* _What is required_
Locate every line below that contains the word "tree" and copy it.

§ §

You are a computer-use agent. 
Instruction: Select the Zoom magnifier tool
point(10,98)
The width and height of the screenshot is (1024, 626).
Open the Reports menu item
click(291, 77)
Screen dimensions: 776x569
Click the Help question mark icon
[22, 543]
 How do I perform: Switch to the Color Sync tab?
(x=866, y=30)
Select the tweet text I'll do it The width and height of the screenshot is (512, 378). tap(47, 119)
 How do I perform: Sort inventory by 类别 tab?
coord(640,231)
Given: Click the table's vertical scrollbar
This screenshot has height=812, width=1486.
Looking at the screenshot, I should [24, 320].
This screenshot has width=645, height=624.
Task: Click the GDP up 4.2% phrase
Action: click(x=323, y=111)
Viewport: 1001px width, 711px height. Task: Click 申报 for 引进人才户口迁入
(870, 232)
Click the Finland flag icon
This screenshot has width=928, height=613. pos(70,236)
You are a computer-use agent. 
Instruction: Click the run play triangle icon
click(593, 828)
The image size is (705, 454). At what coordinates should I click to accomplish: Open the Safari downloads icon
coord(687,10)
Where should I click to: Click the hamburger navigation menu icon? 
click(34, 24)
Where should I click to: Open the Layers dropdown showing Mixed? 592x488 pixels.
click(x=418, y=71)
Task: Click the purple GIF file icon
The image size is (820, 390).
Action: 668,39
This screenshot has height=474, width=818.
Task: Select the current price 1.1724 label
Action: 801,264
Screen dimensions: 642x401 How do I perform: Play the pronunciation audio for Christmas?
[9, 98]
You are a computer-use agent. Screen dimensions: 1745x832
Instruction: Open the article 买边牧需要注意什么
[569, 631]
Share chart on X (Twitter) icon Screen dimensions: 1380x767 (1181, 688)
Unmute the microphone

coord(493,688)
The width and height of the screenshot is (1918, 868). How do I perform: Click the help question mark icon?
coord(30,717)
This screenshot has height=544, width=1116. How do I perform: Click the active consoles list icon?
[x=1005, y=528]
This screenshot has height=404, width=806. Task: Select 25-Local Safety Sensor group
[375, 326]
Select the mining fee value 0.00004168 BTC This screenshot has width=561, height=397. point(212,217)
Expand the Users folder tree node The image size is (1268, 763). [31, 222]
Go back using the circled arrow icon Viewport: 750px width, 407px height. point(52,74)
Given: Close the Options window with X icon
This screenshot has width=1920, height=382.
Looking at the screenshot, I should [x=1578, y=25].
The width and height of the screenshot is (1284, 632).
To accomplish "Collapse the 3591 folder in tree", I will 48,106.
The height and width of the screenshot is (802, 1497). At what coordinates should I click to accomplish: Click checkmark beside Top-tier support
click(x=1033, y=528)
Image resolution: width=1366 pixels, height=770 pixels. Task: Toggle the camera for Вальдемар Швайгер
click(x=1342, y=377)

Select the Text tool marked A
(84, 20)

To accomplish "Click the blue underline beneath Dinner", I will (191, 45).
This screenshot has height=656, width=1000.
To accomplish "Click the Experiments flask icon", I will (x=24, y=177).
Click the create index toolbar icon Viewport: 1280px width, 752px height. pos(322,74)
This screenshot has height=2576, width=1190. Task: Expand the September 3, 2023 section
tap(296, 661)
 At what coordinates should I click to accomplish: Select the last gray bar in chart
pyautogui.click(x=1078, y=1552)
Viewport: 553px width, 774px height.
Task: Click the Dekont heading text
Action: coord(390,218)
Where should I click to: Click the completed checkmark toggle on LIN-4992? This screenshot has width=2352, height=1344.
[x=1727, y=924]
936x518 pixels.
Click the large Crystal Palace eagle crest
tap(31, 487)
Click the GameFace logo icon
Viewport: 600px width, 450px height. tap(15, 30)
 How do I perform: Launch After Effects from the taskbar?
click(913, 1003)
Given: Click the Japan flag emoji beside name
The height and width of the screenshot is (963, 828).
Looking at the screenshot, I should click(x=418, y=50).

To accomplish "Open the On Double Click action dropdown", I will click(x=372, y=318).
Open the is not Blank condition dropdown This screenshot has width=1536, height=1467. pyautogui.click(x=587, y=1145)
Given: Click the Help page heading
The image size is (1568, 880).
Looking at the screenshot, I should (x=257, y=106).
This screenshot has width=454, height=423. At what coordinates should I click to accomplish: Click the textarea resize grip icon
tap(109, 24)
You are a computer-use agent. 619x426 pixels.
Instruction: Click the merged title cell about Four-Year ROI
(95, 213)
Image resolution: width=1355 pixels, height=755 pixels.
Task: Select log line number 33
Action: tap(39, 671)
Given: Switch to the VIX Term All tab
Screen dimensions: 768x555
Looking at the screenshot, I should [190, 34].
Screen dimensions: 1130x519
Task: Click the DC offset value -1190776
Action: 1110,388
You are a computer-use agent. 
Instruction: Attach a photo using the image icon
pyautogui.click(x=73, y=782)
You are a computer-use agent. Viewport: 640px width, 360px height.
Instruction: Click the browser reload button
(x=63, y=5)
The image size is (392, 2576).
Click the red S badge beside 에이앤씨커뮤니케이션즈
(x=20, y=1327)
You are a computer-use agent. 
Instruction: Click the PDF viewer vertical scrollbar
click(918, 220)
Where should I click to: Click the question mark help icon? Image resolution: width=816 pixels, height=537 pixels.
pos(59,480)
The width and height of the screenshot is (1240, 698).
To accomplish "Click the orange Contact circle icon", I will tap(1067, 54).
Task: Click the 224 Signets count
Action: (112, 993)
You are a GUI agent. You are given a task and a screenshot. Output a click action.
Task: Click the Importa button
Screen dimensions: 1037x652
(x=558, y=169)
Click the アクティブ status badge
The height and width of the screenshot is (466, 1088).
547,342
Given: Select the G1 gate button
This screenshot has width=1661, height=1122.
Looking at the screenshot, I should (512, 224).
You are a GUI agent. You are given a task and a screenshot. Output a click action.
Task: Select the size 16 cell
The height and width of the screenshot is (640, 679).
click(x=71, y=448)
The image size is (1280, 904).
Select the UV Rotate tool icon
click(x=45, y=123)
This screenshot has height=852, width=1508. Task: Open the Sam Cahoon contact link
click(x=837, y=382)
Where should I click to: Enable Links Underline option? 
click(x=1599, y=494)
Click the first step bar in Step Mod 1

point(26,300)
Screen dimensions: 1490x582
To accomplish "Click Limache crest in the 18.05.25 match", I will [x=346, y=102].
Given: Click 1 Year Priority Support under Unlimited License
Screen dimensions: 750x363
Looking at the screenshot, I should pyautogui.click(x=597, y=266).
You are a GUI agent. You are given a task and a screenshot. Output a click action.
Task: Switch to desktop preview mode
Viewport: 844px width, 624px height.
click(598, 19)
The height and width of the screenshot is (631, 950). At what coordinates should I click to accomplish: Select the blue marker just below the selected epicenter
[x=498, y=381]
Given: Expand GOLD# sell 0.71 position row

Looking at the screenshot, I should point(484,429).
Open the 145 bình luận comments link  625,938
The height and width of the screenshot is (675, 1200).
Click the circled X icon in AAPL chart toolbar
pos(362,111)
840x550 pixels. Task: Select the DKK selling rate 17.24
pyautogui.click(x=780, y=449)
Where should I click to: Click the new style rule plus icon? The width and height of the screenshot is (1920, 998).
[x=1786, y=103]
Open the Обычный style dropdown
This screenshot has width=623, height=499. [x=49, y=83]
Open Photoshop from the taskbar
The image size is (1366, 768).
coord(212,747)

§ §

* _The answer_
Expand the Users folder tree node The image size is (1268, 763). [31, 222]
To accomplish "Collapse the 3591 folder in tree", I will 48,106.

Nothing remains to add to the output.